3.6 CPU Performance

Now that we have an understanding of the various types of instructions that CPUs can execute, we can move on to a topic particularly important in embedded computing: How fast can the CPU execute instructions? In this section, we consider two factors that can substantially influence program performance: pipelining and caching.

3.6.1 Pipelining

Modern CPUs are designed as pipelined machines in which several instructions are executed in parallel. Pipelining greatly increases the efficiency of the CPU. But like any pipeline, a CPU pipeline works best when its contents flow smoothly. Some sequences of instructions can disrupt the flow of information in the pipeline and, temporarily at least, slow down the operation of the CPU.

ARM7 pipeline

The ARM7 has a three-stage pipeline:

1. Fetch: the instruction is fetched from memory.

2. Decode: the instruction’s opcode and operands are decoded to determine what function to perform.

3. Execute: the decoded instruction is executed.

Each of these operations requires one clock cycle for typical instructions. Thus, a normal instruction requires three clock cycles to completely execute, known as the latency of instruction execution. But because the pipeline has three stages, an instruction is completed in every clock cycle. In other words, the pipeline has a throughput of one instruction per cycle. Figure 3.16 illustrates the position of instructions in the pipeline during execution using the notation introduced by Hennessy and Patterson [Hen06]. A vertical slice through the timeline shows all instructions in the pipeline at that time. By following an instruction horizontally, we can see the progress of its execution.

image

Figure 3.16 Pipelined execution of ARM instructions.

C55x pipeline

The C55x includes a seven-stage pipeline [Tex00B]:

1. Fetch.

2. Decode.

3. Address: computes data and branch addresses.

4. Access 1: reads data.

5. Access 2: finishes data read.

6. Read stage: puts operands onto internal busses.

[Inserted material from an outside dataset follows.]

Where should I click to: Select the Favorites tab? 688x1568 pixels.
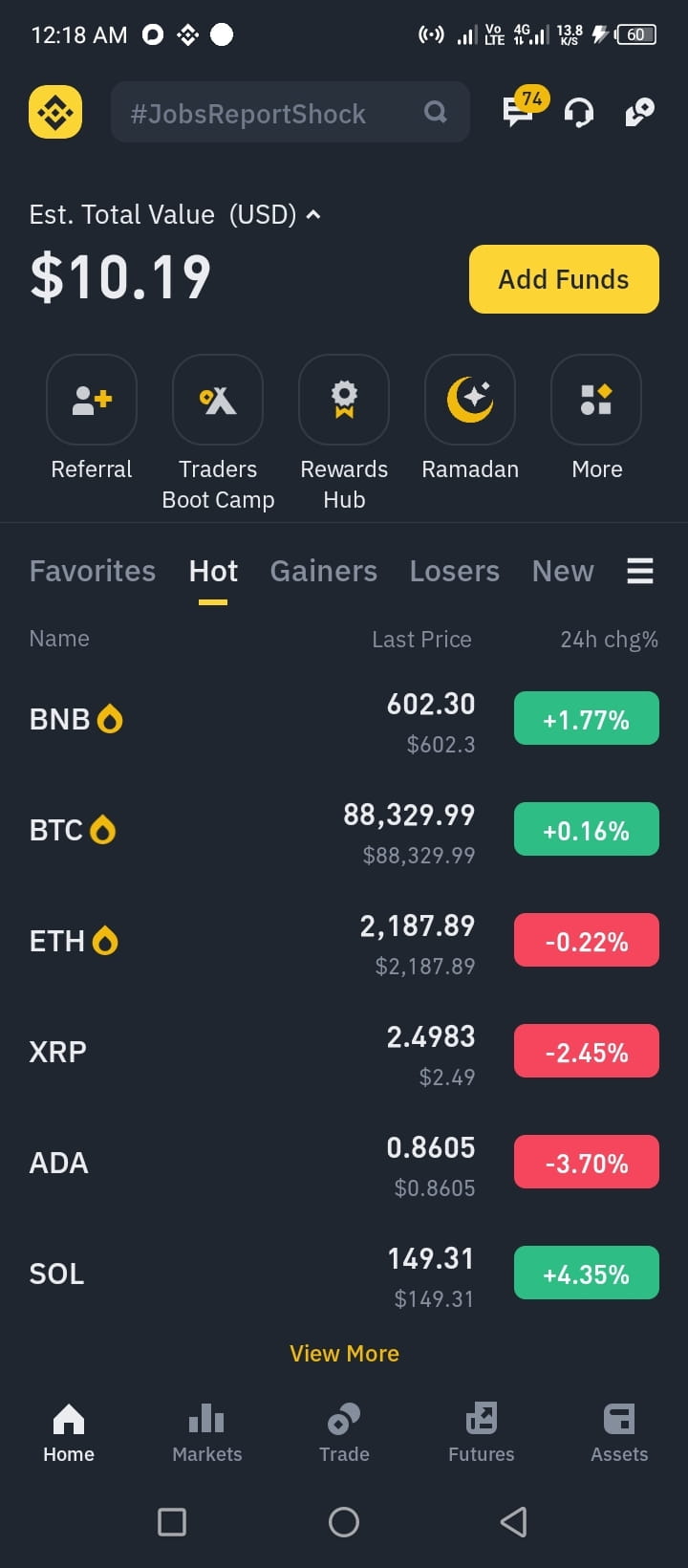coord(93,571)
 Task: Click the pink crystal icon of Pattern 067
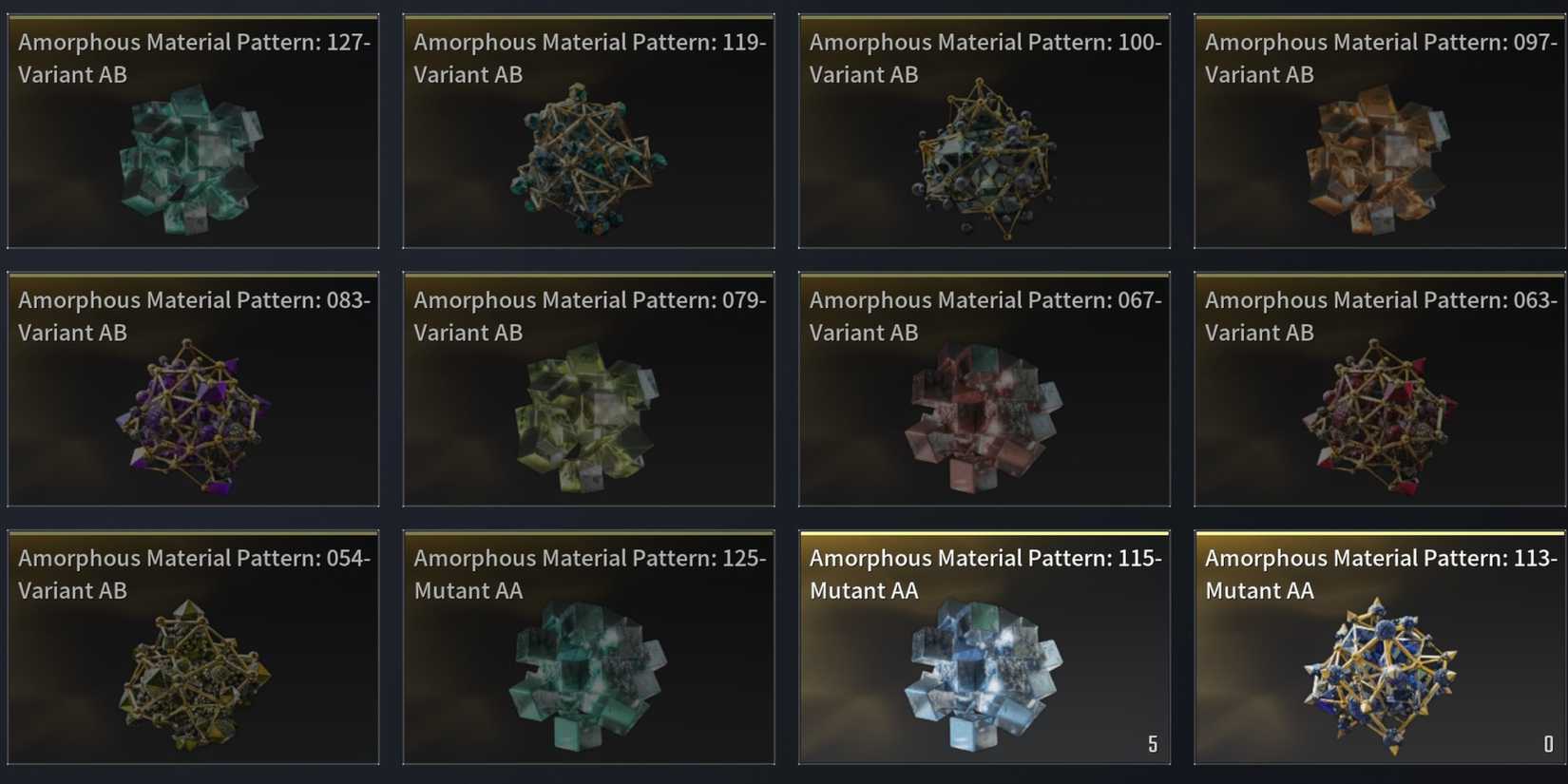(x=984, y=418)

7. Execute: performs operations.

RISC machines are designed to keep the pipeline busy. CISC machines may display a wide variation in instruction timing. Pipelined RISC machines typically have more regular timing characteristics—most instructions that do not have pipeline hazards display the same latency.

Pipeline stalls

The one-cycle-per-instruction completion rate does not hold in every case, however. The simplest case for extended execution is when an instruction is too complex to complete the execution phase in a single cycle. A multiple load instruction is an example of an instruction that requires several cycles in the execution phase. Figure 3.17 illustrates a data stall in the execution of a sequence of instructions starting with a load multiple (LDMIA) instruction. Because there are two registers to load, the instruction must stay in the execution phase for two cycles. In a multiphase execution, the decode stage is also occupied, because it must continue to remember the decoded instruction. As a result, the SUB instruction is fetched at the normal time but not decoded until the LDMIA is finishing. This delays the fetching of the third instruction, the CMP.

image

Figure 3.17 Pipelined execution of multicycle ARM instructions.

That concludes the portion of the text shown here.